* [Dataset records]:
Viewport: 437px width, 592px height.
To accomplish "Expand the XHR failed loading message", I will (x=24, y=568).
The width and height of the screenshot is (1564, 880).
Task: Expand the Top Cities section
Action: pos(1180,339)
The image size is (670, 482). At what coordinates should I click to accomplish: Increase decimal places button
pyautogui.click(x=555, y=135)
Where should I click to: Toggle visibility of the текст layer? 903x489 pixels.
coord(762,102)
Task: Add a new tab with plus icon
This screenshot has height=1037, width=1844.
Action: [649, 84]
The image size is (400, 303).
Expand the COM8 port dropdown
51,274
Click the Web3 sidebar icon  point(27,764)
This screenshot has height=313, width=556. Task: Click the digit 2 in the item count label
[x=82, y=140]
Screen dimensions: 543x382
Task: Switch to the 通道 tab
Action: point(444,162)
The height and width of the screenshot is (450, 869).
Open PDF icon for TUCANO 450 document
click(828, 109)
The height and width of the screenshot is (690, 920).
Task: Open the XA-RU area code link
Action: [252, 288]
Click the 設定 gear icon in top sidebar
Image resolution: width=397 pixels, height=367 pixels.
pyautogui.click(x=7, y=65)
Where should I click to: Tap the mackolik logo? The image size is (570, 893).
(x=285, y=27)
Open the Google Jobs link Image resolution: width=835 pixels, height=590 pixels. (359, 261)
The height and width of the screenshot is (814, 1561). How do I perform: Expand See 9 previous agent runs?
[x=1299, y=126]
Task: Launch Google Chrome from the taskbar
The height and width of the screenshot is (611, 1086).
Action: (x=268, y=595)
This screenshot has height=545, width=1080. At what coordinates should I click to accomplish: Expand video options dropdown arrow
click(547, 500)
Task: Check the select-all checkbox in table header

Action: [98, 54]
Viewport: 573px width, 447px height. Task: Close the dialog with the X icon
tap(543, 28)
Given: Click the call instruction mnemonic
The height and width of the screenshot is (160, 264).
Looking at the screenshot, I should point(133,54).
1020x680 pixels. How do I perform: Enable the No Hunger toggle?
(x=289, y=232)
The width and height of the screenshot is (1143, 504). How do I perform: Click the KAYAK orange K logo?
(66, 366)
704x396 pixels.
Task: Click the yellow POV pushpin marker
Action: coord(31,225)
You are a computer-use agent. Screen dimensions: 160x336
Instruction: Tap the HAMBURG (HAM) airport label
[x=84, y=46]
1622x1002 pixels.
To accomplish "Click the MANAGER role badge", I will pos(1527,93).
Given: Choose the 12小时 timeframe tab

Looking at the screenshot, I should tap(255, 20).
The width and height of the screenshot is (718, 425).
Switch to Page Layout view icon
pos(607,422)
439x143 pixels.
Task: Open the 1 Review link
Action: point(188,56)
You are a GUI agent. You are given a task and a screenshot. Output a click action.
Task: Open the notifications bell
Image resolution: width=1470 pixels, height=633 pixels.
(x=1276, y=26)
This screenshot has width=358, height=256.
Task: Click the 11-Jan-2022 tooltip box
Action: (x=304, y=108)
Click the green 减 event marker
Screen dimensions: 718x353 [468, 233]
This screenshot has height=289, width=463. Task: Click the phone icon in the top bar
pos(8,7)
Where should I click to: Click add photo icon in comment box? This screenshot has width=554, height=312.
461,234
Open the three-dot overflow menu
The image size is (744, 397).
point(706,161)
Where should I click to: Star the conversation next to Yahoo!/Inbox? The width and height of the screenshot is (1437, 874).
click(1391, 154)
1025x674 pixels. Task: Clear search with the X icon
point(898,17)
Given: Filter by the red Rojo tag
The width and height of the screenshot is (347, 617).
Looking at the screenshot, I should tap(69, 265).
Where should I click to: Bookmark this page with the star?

* [Directions for this task]:
Output the lines above verbatim, beginning with the very first one and stopping after the line that contains "Action: point(444,162)", with both of those included.

* [Finished task]:
Viewport: 437px width, 592px height.
To accomplish "Expand the XHR failed loading message", I will (x=24, y=568).
The width and height of the screenshot is (1564, 880).
Task: Expand the Top Cities section
Action: pos(1180,339)
The image size is (670, 482). At what coordinates should I click to accomplish: Increase decimal places button
pyautogui.click(x=555, y=135)
Where should I click to: Toggle visibility of the текст layer? 903x489 pixels.
coord(762,102)
Task: Add a new tab with plus icon
This screenshot has height=1037, width=1844.
Action: [649, 84]
The image size is (400, 303).
Expand the COM8 port dropdown
51,274
Click the Web3 sidebar icon  point(27,764)
This screenshot has height=313, width=556. Task: Click the digit 2 in the item count label
[x=82, y=140]
Screen dimensions: 543x382
Task: Switch to the 通道 tab
Action: point(444,162)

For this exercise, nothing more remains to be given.